START Dataset records
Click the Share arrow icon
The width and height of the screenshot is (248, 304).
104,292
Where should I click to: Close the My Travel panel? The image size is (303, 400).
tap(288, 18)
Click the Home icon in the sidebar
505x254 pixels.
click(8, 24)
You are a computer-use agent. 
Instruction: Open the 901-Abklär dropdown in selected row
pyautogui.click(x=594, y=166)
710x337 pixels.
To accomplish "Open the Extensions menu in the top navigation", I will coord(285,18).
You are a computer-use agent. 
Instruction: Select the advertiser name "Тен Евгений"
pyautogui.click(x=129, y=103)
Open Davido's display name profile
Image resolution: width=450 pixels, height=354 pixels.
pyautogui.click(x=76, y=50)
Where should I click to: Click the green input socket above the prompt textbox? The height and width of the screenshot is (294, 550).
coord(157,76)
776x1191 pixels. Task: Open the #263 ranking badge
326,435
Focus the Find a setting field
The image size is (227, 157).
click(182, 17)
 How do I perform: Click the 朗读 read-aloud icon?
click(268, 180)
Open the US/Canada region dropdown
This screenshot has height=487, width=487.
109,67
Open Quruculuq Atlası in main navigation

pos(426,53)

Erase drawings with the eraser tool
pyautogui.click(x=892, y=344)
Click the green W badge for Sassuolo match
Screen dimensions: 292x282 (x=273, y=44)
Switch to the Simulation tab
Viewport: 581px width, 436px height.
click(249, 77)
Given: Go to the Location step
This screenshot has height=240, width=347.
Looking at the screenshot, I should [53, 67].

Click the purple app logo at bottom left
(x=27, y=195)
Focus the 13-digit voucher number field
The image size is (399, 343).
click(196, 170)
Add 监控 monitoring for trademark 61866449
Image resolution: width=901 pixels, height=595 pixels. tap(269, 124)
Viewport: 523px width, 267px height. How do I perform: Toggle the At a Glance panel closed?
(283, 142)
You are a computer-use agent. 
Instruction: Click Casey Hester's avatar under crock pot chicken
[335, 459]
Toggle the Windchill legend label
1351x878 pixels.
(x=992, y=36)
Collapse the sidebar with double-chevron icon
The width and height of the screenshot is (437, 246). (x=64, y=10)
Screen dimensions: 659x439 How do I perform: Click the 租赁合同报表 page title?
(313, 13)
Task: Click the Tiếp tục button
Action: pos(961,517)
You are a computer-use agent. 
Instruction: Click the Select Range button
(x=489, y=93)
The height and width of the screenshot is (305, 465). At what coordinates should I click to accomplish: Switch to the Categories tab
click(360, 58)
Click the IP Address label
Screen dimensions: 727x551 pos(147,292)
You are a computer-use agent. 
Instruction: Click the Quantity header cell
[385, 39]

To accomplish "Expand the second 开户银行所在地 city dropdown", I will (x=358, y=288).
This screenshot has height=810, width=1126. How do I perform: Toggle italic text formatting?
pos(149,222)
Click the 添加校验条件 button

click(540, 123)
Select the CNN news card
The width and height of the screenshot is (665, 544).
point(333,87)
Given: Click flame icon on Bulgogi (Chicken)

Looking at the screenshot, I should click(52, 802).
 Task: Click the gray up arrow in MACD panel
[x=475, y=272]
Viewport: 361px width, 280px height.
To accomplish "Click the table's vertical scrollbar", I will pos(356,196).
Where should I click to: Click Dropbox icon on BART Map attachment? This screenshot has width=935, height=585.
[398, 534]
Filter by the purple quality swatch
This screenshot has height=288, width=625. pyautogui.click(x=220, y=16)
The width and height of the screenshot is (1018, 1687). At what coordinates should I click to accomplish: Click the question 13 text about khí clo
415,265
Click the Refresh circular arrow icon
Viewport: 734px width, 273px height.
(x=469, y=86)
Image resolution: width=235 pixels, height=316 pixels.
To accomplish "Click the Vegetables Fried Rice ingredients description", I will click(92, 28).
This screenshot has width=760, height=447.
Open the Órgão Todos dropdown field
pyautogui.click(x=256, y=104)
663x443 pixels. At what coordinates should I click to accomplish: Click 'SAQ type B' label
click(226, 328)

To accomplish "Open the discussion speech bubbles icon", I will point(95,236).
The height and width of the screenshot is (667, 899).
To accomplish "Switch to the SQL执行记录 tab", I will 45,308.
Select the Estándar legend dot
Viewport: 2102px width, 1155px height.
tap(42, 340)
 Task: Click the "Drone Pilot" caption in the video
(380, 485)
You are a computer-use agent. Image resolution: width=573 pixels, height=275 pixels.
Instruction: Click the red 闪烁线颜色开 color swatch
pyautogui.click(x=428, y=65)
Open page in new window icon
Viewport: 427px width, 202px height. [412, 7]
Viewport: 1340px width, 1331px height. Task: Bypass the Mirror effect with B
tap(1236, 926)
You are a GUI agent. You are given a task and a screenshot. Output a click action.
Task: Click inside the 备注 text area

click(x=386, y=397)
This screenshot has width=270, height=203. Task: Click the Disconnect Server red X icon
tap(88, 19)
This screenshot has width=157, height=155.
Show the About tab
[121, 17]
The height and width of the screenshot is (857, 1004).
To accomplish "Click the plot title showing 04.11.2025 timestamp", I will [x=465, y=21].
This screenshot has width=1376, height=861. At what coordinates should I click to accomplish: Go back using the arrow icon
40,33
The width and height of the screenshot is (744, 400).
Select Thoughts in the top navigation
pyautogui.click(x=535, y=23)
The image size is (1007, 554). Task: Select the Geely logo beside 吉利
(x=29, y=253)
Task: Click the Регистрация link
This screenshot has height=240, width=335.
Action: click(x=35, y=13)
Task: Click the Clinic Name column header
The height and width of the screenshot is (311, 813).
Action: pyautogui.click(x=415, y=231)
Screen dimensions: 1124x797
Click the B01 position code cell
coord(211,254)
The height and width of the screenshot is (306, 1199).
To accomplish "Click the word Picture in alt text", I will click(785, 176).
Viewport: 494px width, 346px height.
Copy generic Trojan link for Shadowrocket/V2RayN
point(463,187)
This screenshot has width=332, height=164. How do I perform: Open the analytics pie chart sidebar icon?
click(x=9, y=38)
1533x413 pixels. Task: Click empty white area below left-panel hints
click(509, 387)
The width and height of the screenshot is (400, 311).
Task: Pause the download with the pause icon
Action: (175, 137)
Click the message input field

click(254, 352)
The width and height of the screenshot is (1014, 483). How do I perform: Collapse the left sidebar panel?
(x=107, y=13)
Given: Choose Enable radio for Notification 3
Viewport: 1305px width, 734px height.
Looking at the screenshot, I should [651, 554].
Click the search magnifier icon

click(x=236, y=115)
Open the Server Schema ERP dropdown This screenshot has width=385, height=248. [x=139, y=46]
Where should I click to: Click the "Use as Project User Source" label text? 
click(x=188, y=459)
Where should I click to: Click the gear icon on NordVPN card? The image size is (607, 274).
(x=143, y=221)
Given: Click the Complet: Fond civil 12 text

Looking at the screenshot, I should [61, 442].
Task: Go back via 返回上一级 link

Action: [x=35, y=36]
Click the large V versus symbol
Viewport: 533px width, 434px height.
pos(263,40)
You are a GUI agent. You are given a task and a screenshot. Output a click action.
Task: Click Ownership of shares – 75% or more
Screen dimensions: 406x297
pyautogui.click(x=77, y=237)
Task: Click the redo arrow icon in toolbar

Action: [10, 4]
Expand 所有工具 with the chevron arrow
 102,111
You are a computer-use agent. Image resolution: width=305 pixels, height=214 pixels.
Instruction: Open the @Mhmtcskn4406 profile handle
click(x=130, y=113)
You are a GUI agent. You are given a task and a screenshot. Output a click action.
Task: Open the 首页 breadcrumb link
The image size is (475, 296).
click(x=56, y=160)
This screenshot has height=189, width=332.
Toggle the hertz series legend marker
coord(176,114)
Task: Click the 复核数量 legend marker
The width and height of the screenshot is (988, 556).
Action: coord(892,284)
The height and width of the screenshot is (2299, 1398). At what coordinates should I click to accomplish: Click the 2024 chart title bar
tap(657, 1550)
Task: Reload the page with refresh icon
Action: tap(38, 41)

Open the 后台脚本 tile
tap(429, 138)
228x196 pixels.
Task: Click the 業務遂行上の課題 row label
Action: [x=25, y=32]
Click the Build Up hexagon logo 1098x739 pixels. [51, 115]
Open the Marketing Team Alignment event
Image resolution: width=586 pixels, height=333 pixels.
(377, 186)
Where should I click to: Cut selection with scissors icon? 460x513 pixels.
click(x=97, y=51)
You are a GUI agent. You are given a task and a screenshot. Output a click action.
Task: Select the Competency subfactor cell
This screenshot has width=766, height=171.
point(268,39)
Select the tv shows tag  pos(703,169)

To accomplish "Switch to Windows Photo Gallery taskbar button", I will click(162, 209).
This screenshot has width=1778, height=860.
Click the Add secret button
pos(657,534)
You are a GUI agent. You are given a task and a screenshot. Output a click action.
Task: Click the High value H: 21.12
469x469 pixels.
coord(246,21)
END Dataset records
What you are asked to do. Set down, exactly as they stand above, the lines starting with the line with "Click the IP Address label" and going on through the line with "This screenshot has width=760, height=447.", and no others.

Exercise response.
Click the IP Address label
Screen dimensions: 727x551 pos(147,292)
You are a computer-use agent. 
Instruction: Click the Quantity header cell
[385, 39]

To accomplish "Expand the second 开户银行所在地 city dropdown", I will (x=358, y=288).
This screenshot has height=810, width=1126. How do I perform: Toggle italic text formatting?
pos(149,222)
Click the 添加校验条件 button

click(540, 123)
Select the CNN news card
The width and height of the screenshot is (665, 544).
point(333,87)
Given: Click flame icon on Bulgogi (Chicken)

Looking at the screenshot, I should click(52, 802).
 Task: Click the gray up arrow in MACD panel
[x=475, y=272]
Viewport: 361px width, 280px height.
To accomplish "Click the table's vertical scrollbar", I will pos(356,196).
Where should I click to: Click Dropbox icon on BART Map attachment? This screenshot has width=935, height=585.
[398, 534]
Filter by the purple quality swatch
This screenshot has height=288, width=625. pyautogui.click(x=220, y=16)
The width and height of the screenshot is (1018, 1687). At what coordinates should I click to accomplish: Click the question 13 text about khí clo
415,265
Click the Refresh circular arrow icon
Viewport: 734px width, 273px height.
(x=469, y=86)
Image resolution: width=235 pixels, height=316 pixels.
To accomplish "Click the Vegetables Fried Rice ingredients description", I will click(92, 28).
This screenshot has width=760, height=447.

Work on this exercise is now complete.